Возле Иерусалима вдоль дорог часто можно увидеть поля с метровыми корягами, наполовину выкрашенными в белый цвет. Объяснили, что так дают вторую и последующие жизни оливковым деревьям, когда они начинают стареть: спиливают, удаляют ветки, белят ствол и заделывают его в землю. На второй год сад начинает зеленеть.

Понятно теперь, почему деревья Гефсиманского сада дошли к нам из евангельских времен.

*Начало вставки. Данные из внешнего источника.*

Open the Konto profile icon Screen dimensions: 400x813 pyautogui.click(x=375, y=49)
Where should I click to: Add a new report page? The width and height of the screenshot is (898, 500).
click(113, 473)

Влас Дорошевич: «Эти восемь свидетелей того, что было. Они видели несколько тёмных силуэтов людей, пришедших с той стороны долины, от Иерусалима. Они видели, как отделился Один, удалился и пал на колени с мольбой. До них доносился шёпот молитвы о чаше. Смущённые, они молчали, внимая шёпоту, вздохам и стонам, и своей тишиной навевали сон на утомлённых апостолов. В благоговейной тишине они внимали скорбной молитве Спасителя мира.

Послышался стук шагов по каменистой тропинке и голоса. Священная тишина была прервана. Под этими деревьями замелькали факелы.

Когда их дрожащий свет мелькнул по листьям, казалось, деревья вздрогнули от страха и предчувствия беды.

При этом свете факелов они видели всё, что произошло дальше. И поражённые мужеством Пленника лица воинов и слуг, и насмешливой улыбкой искажённое лицо предателя, говорившего:

— Радуйся, равви!

И смущённые лица апостолов, и благородное негодование на лице Петра, извлёкшего меч на защиту Учителя. И среди этих лиц спокойный лик Спасителя, кроткий и добрый.

— Кого ищете?

— Иисуса Назорея.

— Это Я.

Здесь прозвучал звук поцелуя предателя, того поцелуя, который отравил сомнением все поцелуи мира».

…Ужин в страстную пятницу для нас, путешествующих, был накрыт в трапезной Горненского монастыря. Здесь же всю команду от Фонда – человек двести – информировали о Событии, которое нам предстоит завтра, в субботу. Запомнилось: после высадки из автобусов нужно будет пройти в Старый город и его улицами выйти к Храму Гроба Господня. Нельзя расслабляться, нужно приготовиться: быть механически дисциплинированными рядом с израильскими полицейскими – они работают отлично, но могут и не так понять ваши жесты; повесить всю поклажу на шею, чтобы были свободны руки, в толпе прикрывать лицо и грудь, потому что можно получить локтем от идущего впереди. Ой, ой, ой! А как же я снимать-то буду!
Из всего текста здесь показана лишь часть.